> _Records provided_:
★ ★ ★ ★ ★

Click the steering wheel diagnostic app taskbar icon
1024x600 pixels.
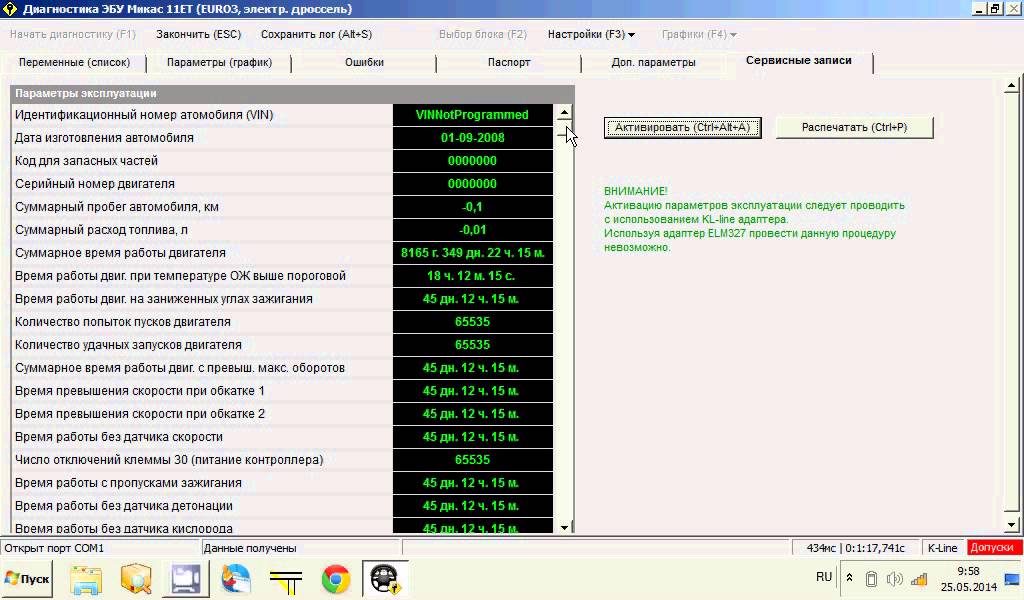point(385,579)
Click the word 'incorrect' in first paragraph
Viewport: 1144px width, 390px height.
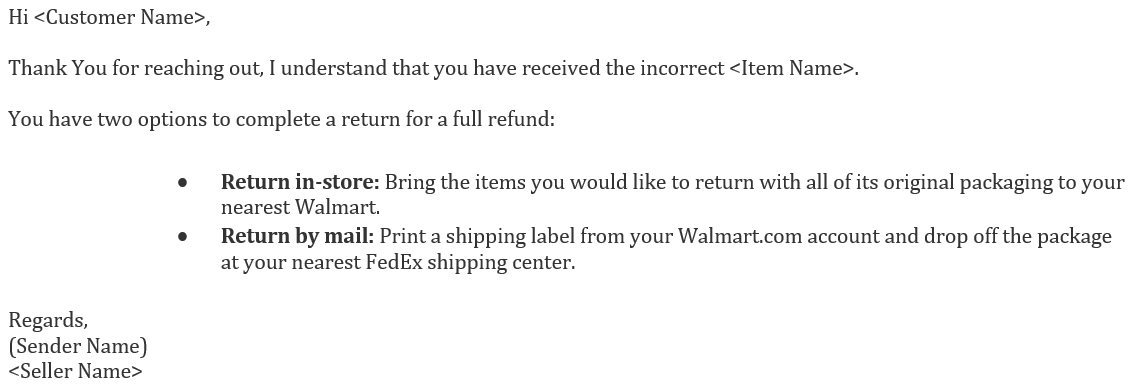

★ ★ ★ ★ ★

> _What needs to be done_: From the listing above, copy all lines holding the word "Click".

> _Result below_:
Click the steering wheel diagnostic app taskbar icon
Click the word 'incorrect' in first paragraph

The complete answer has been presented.